Women are presumed to be sexual beings with full agency, and are presumed, as the householders, to control the circumstances of any relationship with a man. (The rules and assumptions of lemanry are different, and will get their own post at some point.) Therefore, sex for hire generally involves a woman hiring a man, sometimes with the explicit purpose of getting a child, and sometimes simply for her amusement, sexual and otherwise. The hired man, referred to as a lady’s-friend or less politely as a hobby-horse, is expected to dance to her tune, and to earn his pay by providing the services for which he was hired. There are women who sell their sexual favors, like Rathe’s old friend Annechon, but they are mostly employed by other women (generally of higher rank) or by men (also generally of higher rank, and often relatively young and inexperienced) who are socially deprecated for not being able to achieve a “normal” relationship.
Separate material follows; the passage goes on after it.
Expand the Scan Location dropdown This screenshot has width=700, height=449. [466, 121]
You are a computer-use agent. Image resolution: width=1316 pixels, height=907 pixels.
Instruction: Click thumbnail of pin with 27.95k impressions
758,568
One of the reasons I wanted to write Point of Hearts was to be able to work in a couple of subplots about sex, sex work, and marriage in the city.


Sexual violence is not unknown, but it is relatively rare: rape disrupts rather than enforces the social hierarchy, and provides no social gain for the aggressor. It’s considered to be anti-social behavior like any other act of violence, and is dealt with accordingly. This is not to say that there is no sexual coercion in Chenedolle. Rather, it’s usually more subtle, done through lies and bribes and manipulation, and only rarely by direct threat. Any direct threat is more likely to come from a woman of status and be directed at a man, and it’s less likely to be a threat of violence than a threat to the man’s social standing: men, particularly men of status, are vulnerable to public opinion in a way that women are not. Such threats are frowned on, but also often overlooked, particularly when made by powerful women.


We deliberately didn’t set out to write a utopia. The novels are structured as mysteries, and need ongoing sources of conflict. More than that, we thought that simply reversing roles, changing who held power over whom, wouldn’t necessarily resolve social conflicts. We were most interested in the ways that this would change the social conflicts. But we also weren’t interested in writing a dystopia. We wanted to try to create the kind of complicated, messy society that most of us live in already, but by changing the rules and assumptions, remove the apparent inevitability. And maybe, just maybe, offer a new perspective on our own world.